• Texte de la page
____

24        En l’espèce, la Commission a fait état de divers autres organismes auprès desquels les demandeurs, se disant insatisfaits des efforts de la police et croyant celle-ci corrompue, auraient pu s’adresser, comme la Commission nationale des droits de la personne, la Commission des droits de la personne d’un État, le Secrétariat de l’administration publique, le Programme de lutte contre l’impunité, la Direction d’aide du contrôleur général, ou encore le Bureau du procureur général de la République au moyen de sa procédure de plainte.

 

25        Or, j’estime que ces autres institutions ne constituent pas, en soi, des voies de recours. Sauf preuve du contraire, la police est la seule institution chargée d’assurer la protection des citoyens d’un pays et disposant, pour ce faire, des pouvoirs de contrainte appropriés. Ainsi, par exemple, il est expressément mentionné dans la preuve documentaire que la loi ne confère à la Commission nationale des droits de la personne aucun pouvoir de contrainte (« Mexique : Situation des témoins des crimes et de la corruption, des femmes victimes de violences et des victimes de discrimination fondée sur l’orientation sexuelle » [Commission de l’immigration et du statut de réfugié du Canada. Recherche sur les pays d’origine : Exposé]).

 

Voir également : Risak c Canada (Ministre de l’Emploi et de l’Immigration), [1994] ACF no 1581, 25 Imm LR (2d) 267, au paragraphe 11.

 

 

[24]           La police a joué le principal rôle dans les expériences passées et les préoccupations des demandeurs au sujet des crimes à caractère raciste et des crimes en général. La Commission a évalué le caractère adéquat de la protection de l’État pour les demandeurs dans les situations qu’ils ont vécues, à savoir qu’ils ont subi deux incidents, qu’ils ont sollicité l’aide de la police à la suite de l’un deux et que la police est intervenue.

 

[25]           En ce qui concerne le critère de la protection de l’État, les demandeurs font valoir que la Commission n’a correctement énoncé le critère qu’une seule fois au paragraphe 11, et qu’elle a par la suite utilisé et appliqué le mauvais critère.

 

[26]           La Commission a déclaré ce qui suit au paragraphe 11 de la décision :

Le demandeur d’asile doit démontrer qu’il a pris toutes les mesures raisonnables dans les circonstances pour obtenir une protection, et ce, compte tenu de la situation générale qui a cours dans le pays d’origine, des mesures prises par le demandeur d’asile et de la relation de ce dernier avec les autorités. Pour établir si la protection de l’État est adéquate, il importe d’examiner non seulement la question de savoir s’il existe des mécanismes de protection législatifs ou procéduraux, mais aussi de déterminer si l’État, par l’intermédiaire de la police ou d’autres autorités, peut et veut mettre ces mécanismes en œuvre.

____

• Bloc de données

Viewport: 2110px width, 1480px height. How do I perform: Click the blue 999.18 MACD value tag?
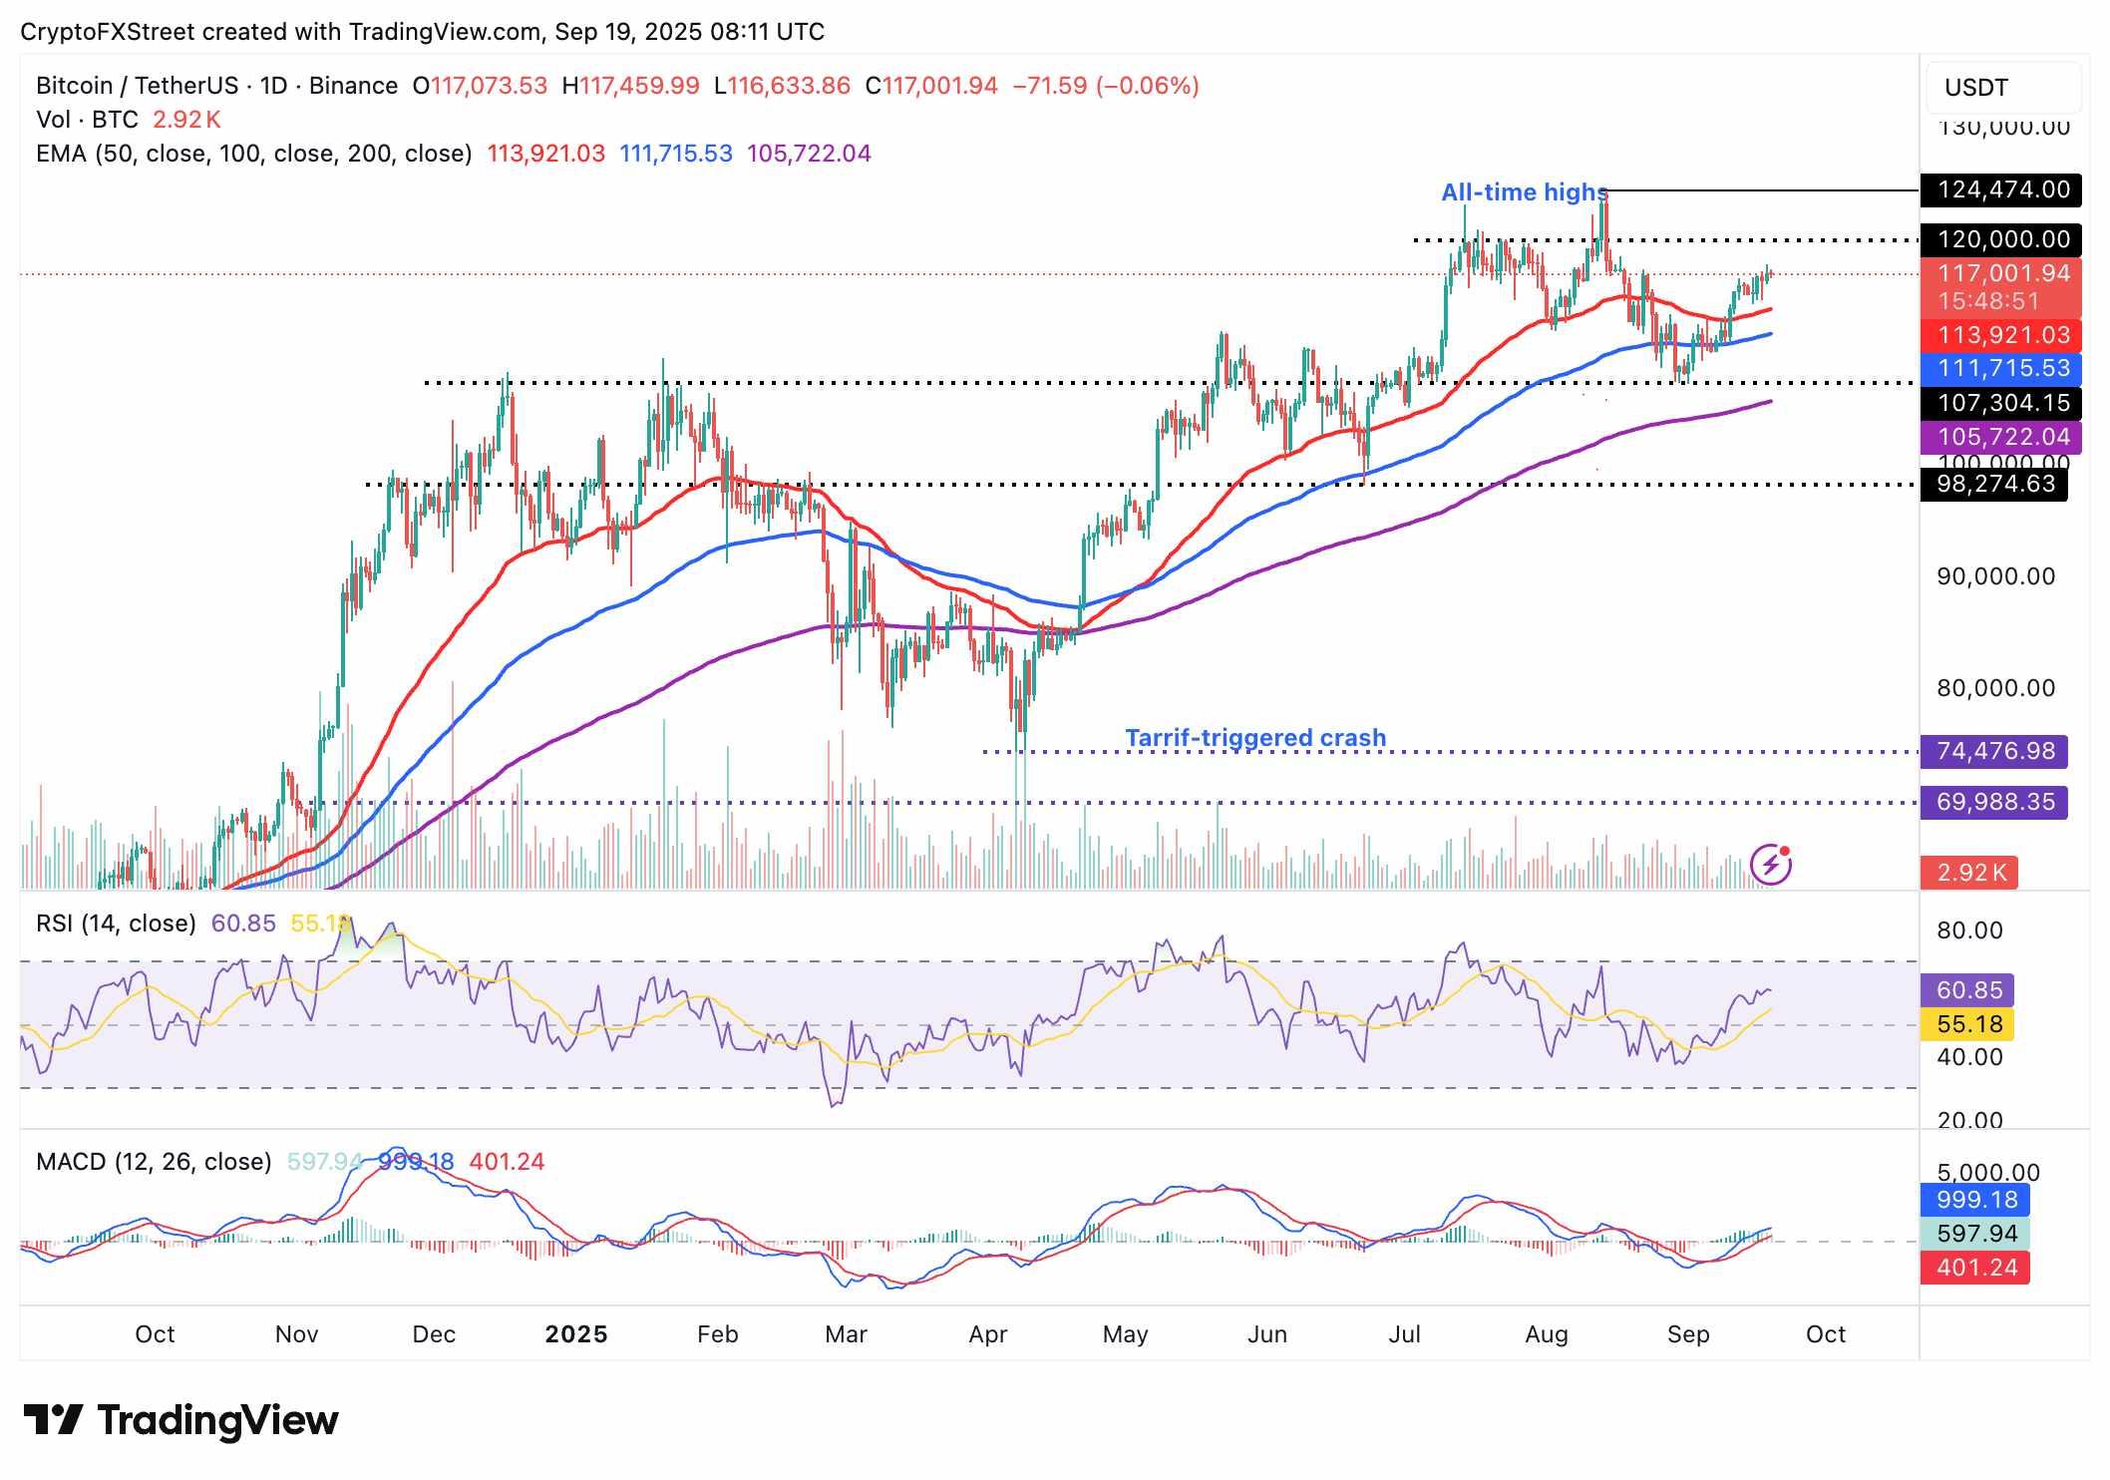[x=1975, y=1200]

____

• Consigne écrite A
Recopiez fidèlement le passage de l'extrait sur la protection de l'État qui commence à « 25        Or, j’estime » et se termine à « 267, au paragraphe 11. ».
• Consigne écrite B
D'après la preuve documentaire citée dans l'extrait sur la protection de l'État, quel pouvoir la loi ne confère-t-elle pas à la Commission nationale des droits de la personne ?
• Consigne écrite C
Rédigez la suite de l'extrait sur la protection de l'État, en reprenant après sa dernière phrase.

• Réponse produite A
25        Or, j’estime que ces autres institutions ne constituent pas, en soi, des voies de recours. Sauf preuve du contraire, la police est la seule institution chargée d’assurer la protection des citoyens d’un pays et disposant, pour ce faire, des pouvoirs de contrainte appropriés. Ainsi, par exemple, il est expressément mentionné dans la preuve documentaire que la loi ne confère à la Commission nationale des droits de la personne aucun pouvoir de contrainte (« Mexique : Situation des témoins des crimes et de la corruption, des femmes victimes de violences et des victimes de discrimination fondée sur l’orientation sexuelle » [Commission de l’immigration et du statut de réfugié du Canada. Recherche sur les pays d’origine : Exposé]).

 

Voir également : Risak c Canada (Ministre de l’Emploi et de l’Immigration), [1994] ACF no 1581, 25 Imm LR (2d) 267, au paragraphe 11.

• Réponse produite B
Un pouvoir de contrainte.

• Réponse produite C
[27]           Plus loin dans la décision, la Commission a formulé l’observation suivante :

Il serait négligent de ma part de déclarer que les efforts du gouvernement ont permis d’éradiquer la corruption. Cependant, j’estime que, selon la prépondérance de la preuve documentaire dont je dispose et compte tenu des circonstances propres à la présente affaire, la Hongrie déploie de sérieux efforts pour régler le problème de la corruption et de la criminalité. [Non souligné dans l’original.]

 

 

[28]           La Commission a également reconnu que les éléments de preuve documentaire présentaient des incohérences; toutefois, la preuve objective sur la situation dans le pays donnait à entendre que la situation n’est certes pas parfaite, mais que la Hongrie fait « des efforts sérieux pour régler ces problèmes; et que les représentants de la police et du gouvernement veulent protéger les victimes et sont capables de le faire » [non souligné dans l’original].

 

[29]           La Commission a ensuite déclaré que la protection de l’État doit être adéquate et qu’aucun gouvernement ne peut garantir la protection de chacun de ses citoyens en tout temps, concluant ainsi : « Ainsi, tant que le gouvernement prend des mesures sérieuses pour fournir une protection ou accroître la protection offerte, il incombe aux citoyens de chercher à obtenir cette protection. » [Non souligné dans l’original.]

 

[30]           Le demandeur affirme que la Commission a mis l’accent sur les efforts sérieux et les mesures sérieuses, qui ne constituent pas le critère, plutôt que sur la volonté et la capacité du gouvernement d’assurer la protection de l’État adéquate.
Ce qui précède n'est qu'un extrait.